While part of the impressive dividend yield comes from continued increases in the payout, which has risen at a 26% annualized rate over the past five years, part of it is due to a stagnant share price since 2010. The stock has been held down by a reversal of the company’s earnings trends in fiscal 2013, with full-year share net coming in below the record level set in fiscal 2012. (Fiscal Years end the last Sunday of May).

We predict a further decline in earnings per share for fiscal 2014. The earnings decline has come largely due to the drop in same-restaurant sales for the company’s three largest chains. On the bright side, the company as a whole has seen continued sales increases and the addition of new restaurants in its younger restaurant offerings, such as Yard House, Bahama Breeze, and Capital Grille. Indeed, the company expects to see a total sales increase in fiscal 2014 of between 4% and 5%, despite a decline in its three biggest chains of 1% to 2%.

Investor skepticism over the company’s longer-term outlook is likely influenced by the increased competition that the casual dining industry as a whole is facing from the booming high-quality fast-food sector, represented by fast-growing chains such as Chipotle (CMG) and Panera Bread Company (PNRA).

In December of last year, the company announced a plan of action to address shareholder concerns. The plan includes a spinoff of Red Lobster from the rest of the company, set to close during fiscal 2015. The spinoff would come in the form of a tax free, 100% pro rata distribution of Red Lobster stock to Darden shareholders, with “New Red Lobster” becoming a publicly-traded company. The “New Darden” should maintain its investment-grade credit rating, while the spun off “New Red Lobster” would aim for a strong, but non-investment grade rating, as it would leverage up somewhat to reach an optimal capital structure that reflects Red Lobster’s strong cash-flow generation. “New Darden” would expect to maintain an attractive, consistently growing dividend and increase its share repurchases, but would aim to gradually reduce the payout ratio over time, while “New Red Lobster” would aim to return capital to shareholders especially vigorously, through dividends and share repurchases, and maintain a payout ratio of about 75%, as it is already in its cash cow phase.

Another key element of the plan focuses on reduced capital expenditures and growth, and to forego further acquisitions, which addresses the concern of some investors that acquisitions in recent years have led the company to remove its focus from its core businesses. Furthermore, the plan aims for substantial cost savings and a better alignment of management compensation with results for shareholders by basing it on shareholder-friendly factors such as same-restaurant sales and free cash flow.
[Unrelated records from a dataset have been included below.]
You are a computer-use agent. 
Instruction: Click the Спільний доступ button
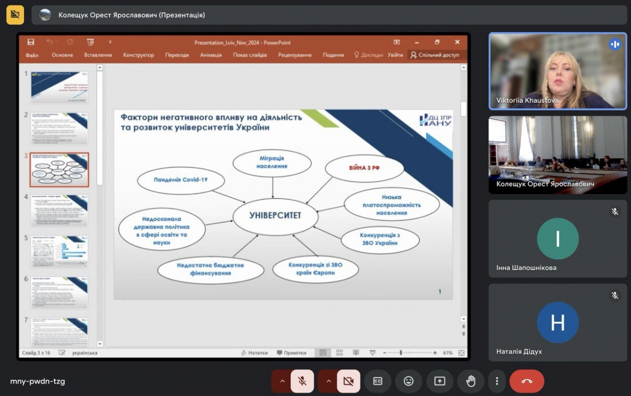click(434, 55)
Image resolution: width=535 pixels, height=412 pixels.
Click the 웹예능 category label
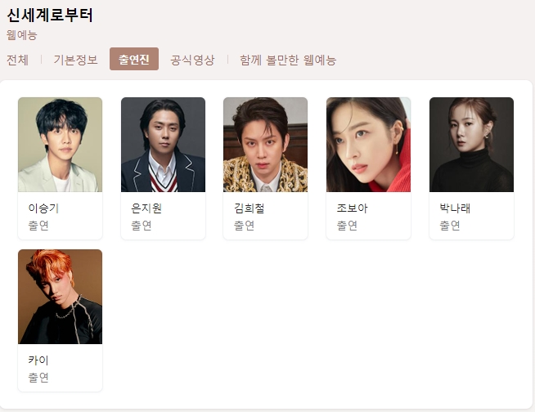tap(22, 35)
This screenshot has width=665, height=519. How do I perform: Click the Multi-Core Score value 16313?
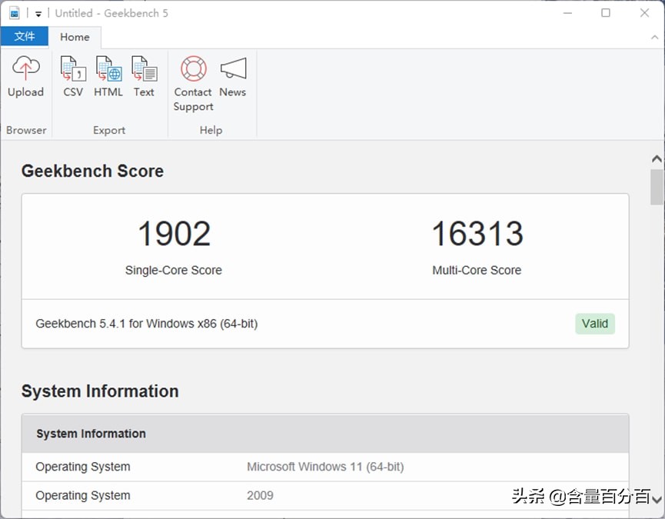(x=477, y=234)
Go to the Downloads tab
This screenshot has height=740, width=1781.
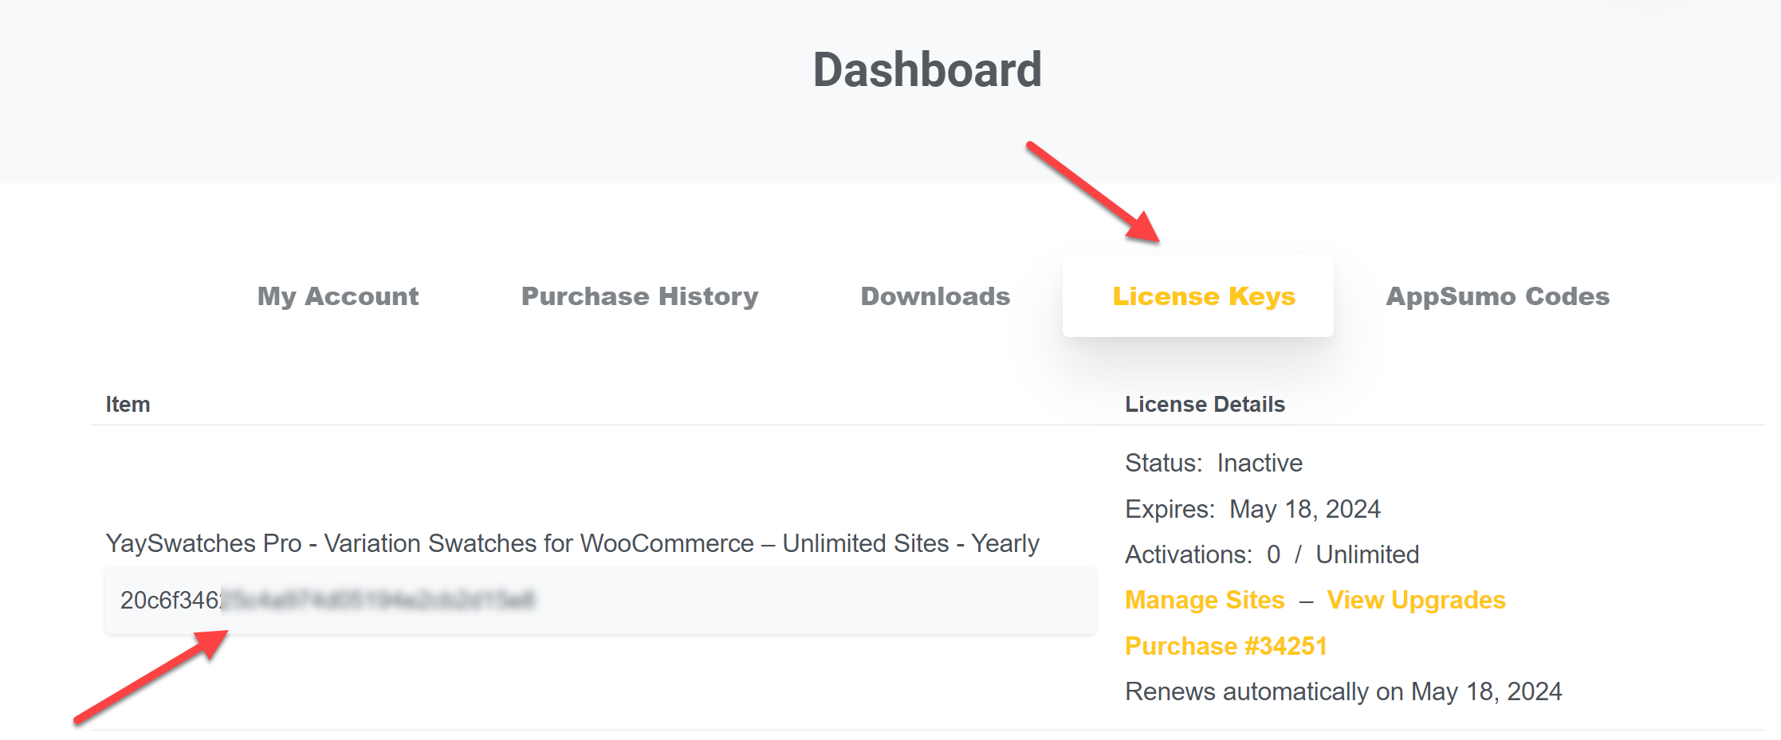[x=935, y=296]
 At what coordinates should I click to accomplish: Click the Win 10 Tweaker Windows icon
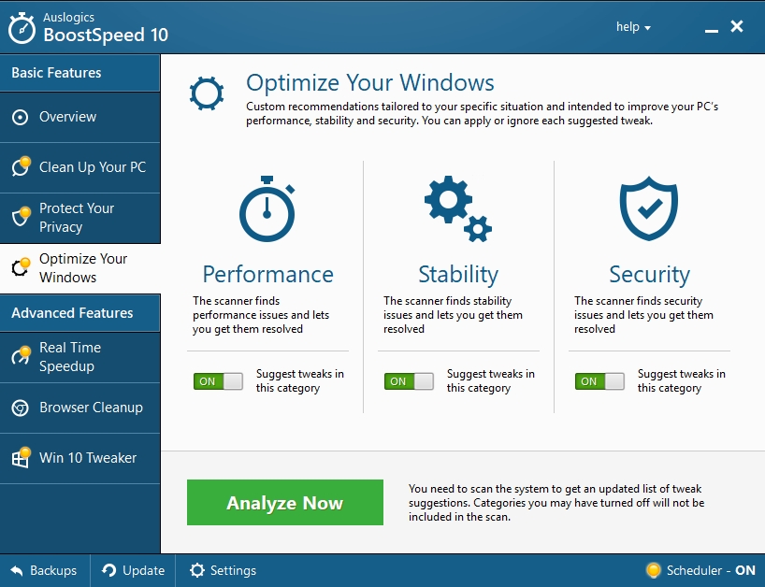click(21, 458)
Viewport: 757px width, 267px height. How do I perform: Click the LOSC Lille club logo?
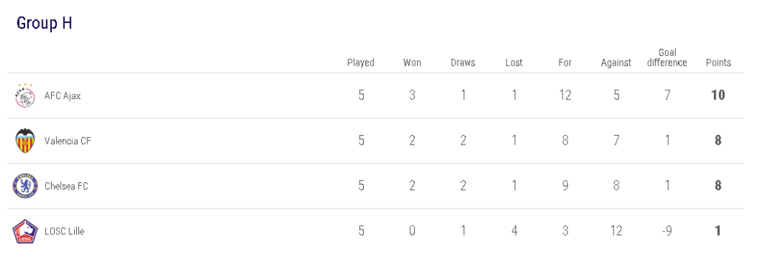click(x=24, y=232)
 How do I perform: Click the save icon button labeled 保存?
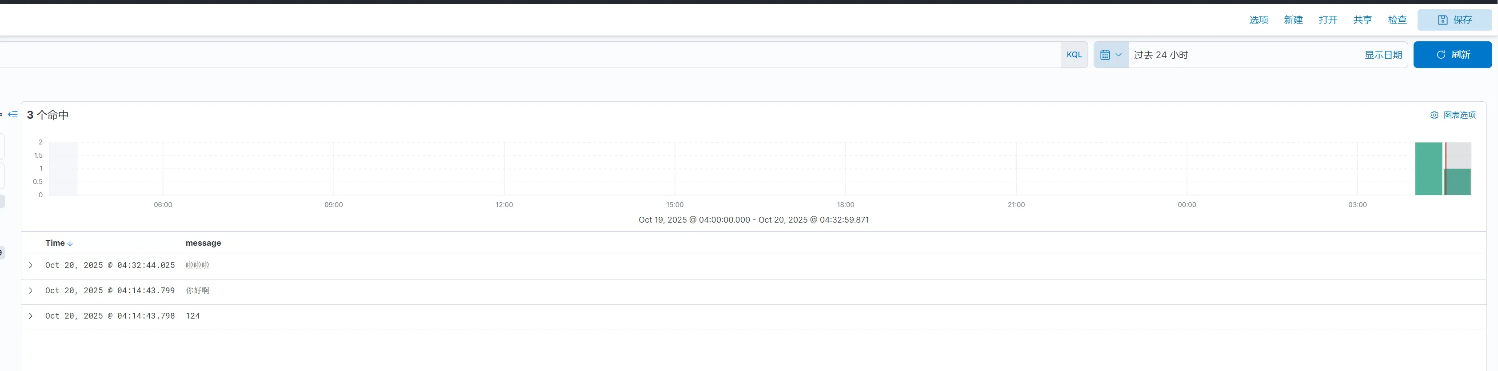[x=1454, y=20]
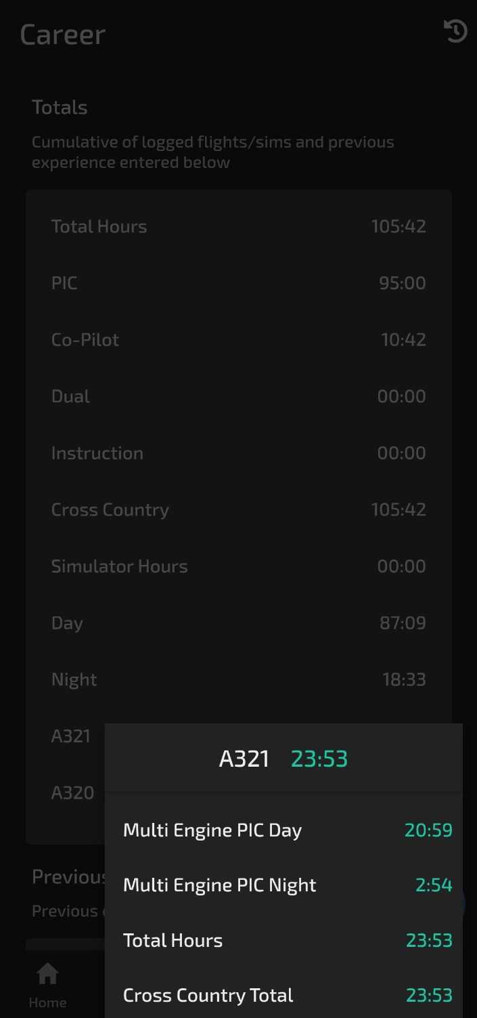This screenshot has width=477, height=1018.
Task: Select the Night hours row
Action: tap(238, 679)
Institutional investors such as Starboard Value LP and Barington Capital Group have argued that these plans may not go far enough to unlock the company’s full potential, and have floated alternative proposals. One proposal has been to split the company in two, with its more-mature Olive Garden and Red Lobster chains being split from LongHorn Steakhouse and all of Darden’s smaller chains, which are still in their growth phases. Another proposal is to establish a real estate investment trust (REIT) to unlock the value of the company’s real estate, which would likely account for well over half of the company’s current market cap. Indeed, Starboard has asked for a special shareholder meeting to be held in light of the proposed spinoff of Red Lobster, arguing that the spinoff would likely be completed before the annual shareholder meeting and that shareholders should have a say in the company’s strategy going forward. Management has resisted calling a special meeting, saying that it would be an unnecessary waste of resources. However, the special meeting appears to be set to go ahead, as Starboard announced several weeks ago that it has the support of a majority of outstanding shares. The intention of the meeting would be to vote on a non-binding proposal urging the Board of Directors to delay the Red Lobster spinoff until the annual shareholder meeting, unless any spinoff transaction would require shareholder approval. While the battle among the company’s stakeholders is ongoing, it appears that management is on its back foot, and will likely be discussing alternative proposals with major shareholders.

Whatever proposals ultimately win out, the shift in strategy is likely to unlock shareholder value. Furthermore, a recovery of profitability projected out to 2017-2019, as well as the outsized dividend yield, offer total return potential well above the Value Line median over the coming 3 to 5-year stretch.

At the time of this article’s writing, the author did not have positions in any of the companies mentioned.